About this exercise: From first entry to last, give the listing again verbatim.

Data records:
BEGIN

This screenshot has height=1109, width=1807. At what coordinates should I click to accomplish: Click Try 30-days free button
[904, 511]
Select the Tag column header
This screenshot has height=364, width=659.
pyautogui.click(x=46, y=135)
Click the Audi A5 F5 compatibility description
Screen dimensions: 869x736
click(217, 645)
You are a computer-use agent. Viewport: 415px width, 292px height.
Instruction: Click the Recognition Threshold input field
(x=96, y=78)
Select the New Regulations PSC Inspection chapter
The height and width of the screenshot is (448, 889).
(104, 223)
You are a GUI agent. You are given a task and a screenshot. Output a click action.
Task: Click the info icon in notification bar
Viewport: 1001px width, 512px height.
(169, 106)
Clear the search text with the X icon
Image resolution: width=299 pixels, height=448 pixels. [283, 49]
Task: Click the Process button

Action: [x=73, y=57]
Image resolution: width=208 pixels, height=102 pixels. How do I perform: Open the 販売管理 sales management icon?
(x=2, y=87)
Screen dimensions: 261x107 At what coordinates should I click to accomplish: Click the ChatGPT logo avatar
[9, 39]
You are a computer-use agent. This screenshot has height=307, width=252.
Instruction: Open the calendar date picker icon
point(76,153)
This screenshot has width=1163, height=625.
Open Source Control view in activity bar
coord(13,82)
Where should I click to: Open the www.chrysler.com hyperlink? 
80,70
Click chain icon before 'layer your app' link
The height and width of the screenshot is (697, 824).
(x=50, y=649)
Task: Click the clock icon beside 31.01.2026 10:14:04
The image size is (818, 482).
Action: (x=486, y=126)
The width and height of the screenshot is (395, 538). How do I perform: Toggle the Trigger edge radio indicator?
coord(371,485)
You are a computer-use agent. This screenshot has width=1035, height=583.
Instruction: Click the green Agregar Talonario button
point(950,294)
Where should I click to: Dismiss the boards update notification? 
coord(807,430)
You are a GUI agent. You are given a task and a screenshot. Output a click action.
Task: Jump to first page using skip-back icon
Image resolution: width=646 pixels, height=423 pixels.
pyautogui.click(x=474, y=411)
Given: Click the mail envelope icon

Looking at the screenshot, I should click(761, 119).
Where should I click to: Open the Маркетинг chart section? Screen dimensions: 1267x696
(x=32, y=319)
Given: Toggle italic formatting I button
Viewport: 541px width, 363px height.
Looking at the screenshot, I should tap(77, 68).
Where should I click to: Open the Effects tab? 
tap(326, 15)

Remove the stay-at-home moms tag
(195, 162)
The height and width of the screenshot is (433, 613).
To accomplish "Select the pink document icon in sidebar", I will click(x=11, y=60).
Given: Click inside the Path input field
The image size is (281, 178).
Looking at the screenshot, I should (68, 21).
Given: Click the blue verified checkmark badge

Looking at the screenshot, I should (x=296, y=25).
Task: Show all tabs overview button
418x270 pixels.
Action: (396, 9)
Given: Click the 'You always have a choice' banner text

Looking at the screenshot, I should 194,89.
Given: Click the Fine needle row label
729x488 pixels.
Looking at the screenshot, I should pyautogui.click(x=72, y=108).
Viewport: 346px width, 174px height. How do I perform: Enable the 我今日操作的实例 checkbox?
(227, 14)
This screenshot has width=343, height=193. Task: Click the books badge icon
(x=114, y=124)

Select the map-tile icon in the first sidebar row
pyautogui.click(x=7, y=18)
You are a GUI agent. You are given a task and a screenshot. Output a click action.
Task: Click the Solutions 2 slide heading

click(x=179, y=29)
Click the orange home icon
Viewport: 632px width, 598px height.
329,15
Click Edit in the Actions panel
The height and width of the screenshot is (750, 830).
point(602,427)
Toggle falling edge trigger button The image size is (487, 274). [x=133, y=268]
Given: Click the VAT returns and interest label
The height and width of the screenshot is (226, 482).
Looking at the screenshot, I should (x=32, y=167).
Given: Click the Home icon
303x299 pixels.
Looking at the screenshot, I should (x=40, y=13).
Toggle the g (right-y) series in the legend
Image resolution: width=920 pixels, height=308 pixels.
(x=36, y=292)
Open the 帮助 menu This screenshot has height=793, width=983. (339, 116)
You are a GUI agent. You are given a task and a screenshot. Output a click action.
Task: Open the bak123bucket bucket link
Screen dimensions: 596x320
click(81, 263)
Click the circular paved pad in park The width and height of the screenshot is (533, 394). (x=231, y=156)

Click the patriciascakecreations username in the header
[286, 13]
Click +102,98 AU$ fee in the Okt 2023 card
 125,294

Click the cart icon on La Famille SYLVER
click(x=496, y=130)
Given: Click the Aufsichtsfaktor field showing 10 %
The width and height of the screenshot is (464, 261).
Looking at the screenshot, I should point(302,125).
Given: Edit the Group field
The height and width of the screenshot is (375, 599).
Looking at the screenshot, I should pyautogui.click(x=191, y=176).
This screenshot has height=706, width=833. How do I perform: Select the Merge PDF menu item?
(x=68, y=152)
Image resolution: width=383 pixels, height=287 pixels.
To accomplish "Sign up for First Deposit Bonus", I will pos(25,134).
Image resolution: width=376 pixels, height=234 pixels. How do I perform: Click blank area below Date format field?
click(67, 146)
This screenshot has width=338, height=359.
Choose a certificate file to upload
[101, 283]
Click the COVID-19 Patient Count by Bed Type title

END

Written answer:
This screenshot has height=1109, width=1807. At what coordinates should I click to accomplish: Click Try 30-days free button
[904, 511]
Select the Tag column header
This screenshot has height=364, width=659.
pyautogui.click(x=46, y=135)
Click the Audi A5 F5 compatibility description
Screen dimensions: 869x736
click(217, 645)
You are a computer-use agent. Viewport: 415px width, 292px height.
Instruction: Click the Recognition Threshold input field
(x=96, y=78)
Select the New Regulations PSC Inspection chapter
The height and width of the screenshot is (448, 889).
(104, 223)
You are a GUI agent. You are given a task and a screenshot. Output a click action.
Task: Click the info icon in notification bar
Viewport: 1001px width, 512px height.
(169, 106)
Clear the search text with the X icon
Image resolution: width=299 pixels, height=448 pixels. [283, 49]
Task: Click the Process button

Action: [x=73, y=57]
Image resolution: width=208 pixels, height=102 pixels. How do I perform: Open the 販売管理 sales management icon?
(x=2, y=87)
Screen dimensions: 261x107 At what coordinates should I click to accomplish: Click the ChatGPT logo avatar
[9, 39]
You are a computer-use agent. This screenshot has height=307, width=252.
Instruction: Open the calendar date picker icon
point(76,153)
This screenshot has width=1163, height=625.
Open Source Control view in activity bar
coord(13,82)
Where should I click to: Open the www.chrysler.com hyperlink? 
80,70
Click chain icon before 'layer your app' link
The height and width of the screenshot is (697, 824).
(x=50, y=649)
Task: Click the clock icon beside 31.01.2026 10:14:04
The image size is (818, 482).
Action: (x=486, y=126)
The width and height of the screenshot is (395, 538). How do I perform: Toggle the Trigger edge radio indicator?
coord(371,485)
You are a computer-use agent. This screenshot has width=1035, height=583.
Instruction: Click the green Agregar Talonario button
point(950,294)
Where should I click to: Dismiss the boards update notification? 
coord(807,430)
You are a GUI agent. You are given a task and a screenshot. Output a click action.
Task: Jump to first page using skip-back icon
Image resolution: width=646 pixels, height=423 pixels.
pyautogui.click(x=474, y=411)
Given: Click the mail envelope icon

Looking at the screenshot, I should click(761, 119).
Where should I click to: Open the Маркетинг chart section? Screen dimensions: 1267x696
(x=32, y=319)
Given: Toggle italic formatting I button
Viewport: 541px width, 363px height.
Looking at the screenshot, I should tap(77, 68).
Where should I click to: Open the Effects tab? 
tap(326, 15)

Remove the stay-at-home moms tag
(195, 162)
The height and width of the screenshot is (433, 613).
To accomplish "Select the pink document icon in sidebar", I will click(x=11, y=60).
Given: Click inside the Path input field
The image size is (281, 178).
Looking at the screenshot, I should (68, 21).
Given: Click the blue verified checkmark badge

Looking at the screenshot, I should (x=296, y=25).
Task: Show all tabs overview button
418x270 pixels.
Action: (396, 9)
Given: Click the 'You always have a choice' banner text

Looking at the screenshot, I should 194,89.
Given: Click the Fine needle row label
729x488 pixels.
Looking at the screenshot, I should pyautogui.click(x=72, y=108).
Viewport: 346px width, 174px height. How do I perform: Enable the 我今日操作的实例 checkbox?
(227, 14)
This screenshot has width=343, height=193. Task: Click the books badge icon
(x=114, y=124)

Select the map-tile icon in the first sidebar row
pyautogui.click(x=7, y=18)
You are a GUI agent. You are given a task and a screenshot. Output a click action.
Task: Click the Solutions 2 slide heading

click(x=179, y=29)
Click the orange home icon
Viewport: 632px width, 598px height.
329,15
Click Edit in the Actions panel
The height and width of the screenshot is (750, 830).
point(602,427)
Toggle falling edge trigger button The image size is (487, 274). [x=133, y=268]
Given: Click the VAT returns and interest label
The height and width of the screenshot is (226, 482).
Looking at the screenshot, I should (x=32, y=167).
Given: Click the Home icon
303x299 pixels.
Looking at the screenshot, I should (x=40, y=13).
Toggle the g (right-y) series in the legend
Image resolution: width=920 pixels, height=308 pixels.
(x=36, y=292)
Open the 帮助 menu This screenshot has height=793, width=983. (339, 116)
You are a GUI agent. You are given a task and a screenshot. Output a click action.
Task: Open the bak123bucket bucket link
Screen dimensions: 596x320
click(81, 263)
Click the circular paved pad in park The width and height of the screenshot is (533, 394). (x=231, y=156)

Click the patriciascakecreations username in the header
[286, 13]
Click +102,98 AU$ fee in the Okt 2023 card
 125,294

Click the cart icon on La Famille SYLVER
click(x=496, y=130)
Given: Click the Aufsichtsfaktor field showing 10 %
The width and height of the screenshot is (464, 261).
Looking at the screenshot, I should point(302,125).
Given: Edit the Group field
The height and width of the screenshot is (375, 599).
Looking at the screenshot, I should pyautogui.click(x=191, y=176).
This screenshot has height=706, width=833. How do I perform: Select the Merge PDF menu item?
(x=68, y=152)
Image resolution: width=383 pixels, height=287 pixels.
To accomplish "Sign up for First Deposit Bonus", I will pos(25,134).
Image resolution: width=376 pixels, height=234 pixels. How do I perform: Click blank area below Date format field?
click(67, 146)
This screenshot has width=338, height=359.
Choose a certificate file to upload
[101, 283]
Click the COVID-19 Patient Count by Bed Type title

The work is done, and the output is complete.